The vandals graffitied the front of McConnell’s home in Highlands, Louisville, with messages saying, “Mitch kills the poor,” and asking, “weres (sic) my money?” 

The attack comes after McConnell blocked the increased $2,000 stimulus package proposed by President Trump to replace the $600 package that was passed. The Kentucky senator called Trump’s proposal “socialism for the rich.” In response to the vandalism at his home, McConnell called out the malefactors as having thrown a “radical tantrum.”

The senator went on to say: “I’ve spent my career fighting for the First Amendment and defending peaceful protest. I appreciate every Kentuckian who has engaged in the democratic process whether they agree with me or not.”

“This is different,” he added. “Vandalism and the politics of fear have no place in our society. My wife and I have never been intimidated by this toxic playbook.” 

Republican Gov. Andy Beshear gave his support to the senator, echoing McConnell’s words in a tweet, saying that the vandalism to was “unacceptable.” 

“While the First Amendment protects our freedom of speech, vandalism is reprehensible and never acceptable for any reason,” he wrote.

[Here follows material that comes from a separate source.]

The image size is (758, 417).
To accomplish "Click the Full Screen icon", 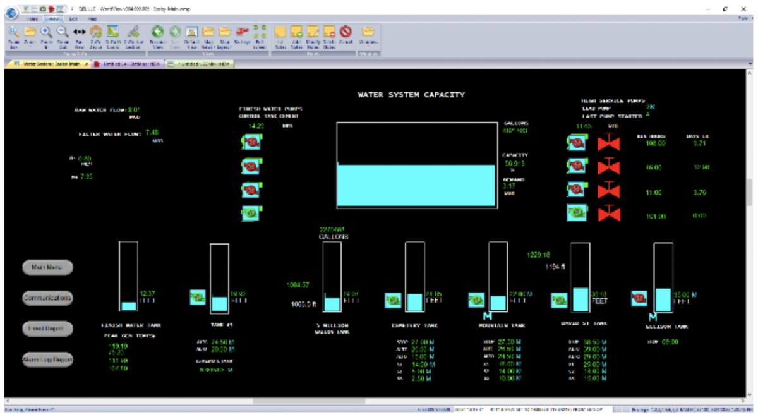I will 260,32.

Protestors outside McConnell’s home on Saturday were reported to have said that “McConnell has turned his back on the president, on the election,” and that “[McConnell] said he wants to go ahead and certify the election… and it was a corrupt election.”

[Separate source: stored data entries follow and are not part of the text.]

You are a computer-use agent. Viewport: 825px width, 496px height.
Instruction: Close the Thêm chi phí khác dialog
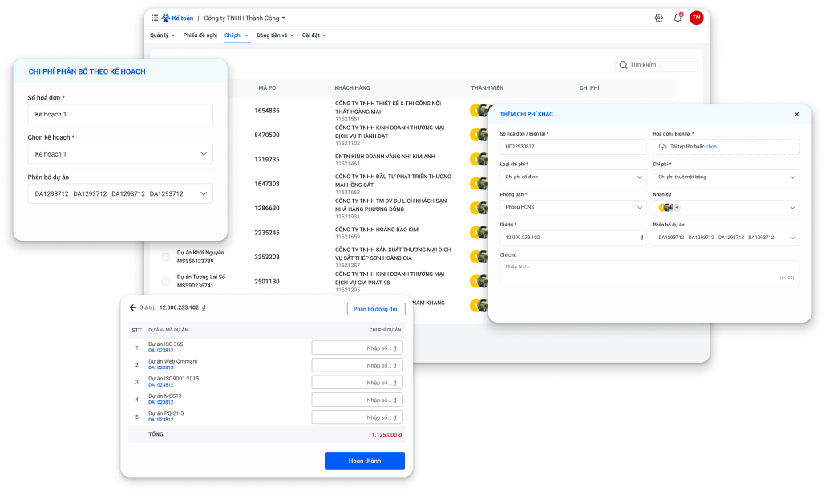click(x=796, y=114)
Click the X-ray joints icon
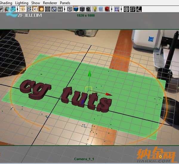Screen dimensions: 179x164 (139, 9)
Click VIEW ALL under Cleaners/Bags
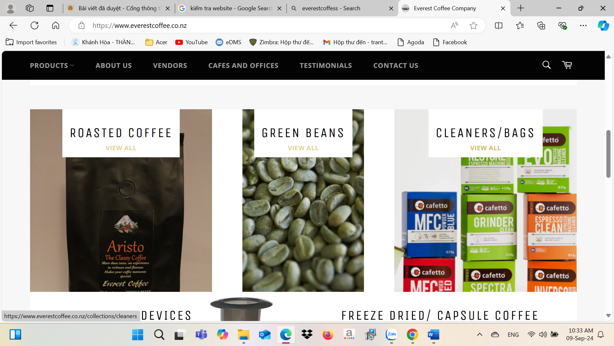 tap(485, 148)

“I'm very disappointed in Senator McConnell for turning against the President and the Constitution,” Frank Simon stated in a report by WHAS. Simon was standing alongside the group D.C. Under Siege as demonstrators gathered for about 2 hours, protesting McConnell’s stance on the stimulus bill and on the election.

The Louisville Metro Police Department have said there is an open investigation into the incident. No suspects have been named as of publishing.

McConnell was not alone in facing backlash for the failed $2,000 stimulus package. 

Nancy Pelosi also reportedly had her house vandalised after the relief vote tanked, with the perpetrators graffitiing the words “cancel rent,” and “we want everything,” as well as an anarchist symbol, on her garage door. There was also a severed pig’s head surrounded by fake blood left on Pelosi’s driveway.

President Trump, in a video released December 23, decried the $900 billion COVID relief bill as a “disgrace,” proposing that Congress might amend it to increase stimulus payments to American citizens from “the ridiculously low $600 to $2000, or $4000 for a couple.” Trump also suggested lowering the cost of the package by “immediately” removing “the wasteful and unnecessary items” from the legislation. He listed a number of programs included in the COVID relief bill that have “almost nothing to do with COVID,” amounting to hundreds of millions of dollars, including $25 million to Pakistan for “democracy and gender programs.”

Congress passed the bill, unamended, with veto-proof majorities.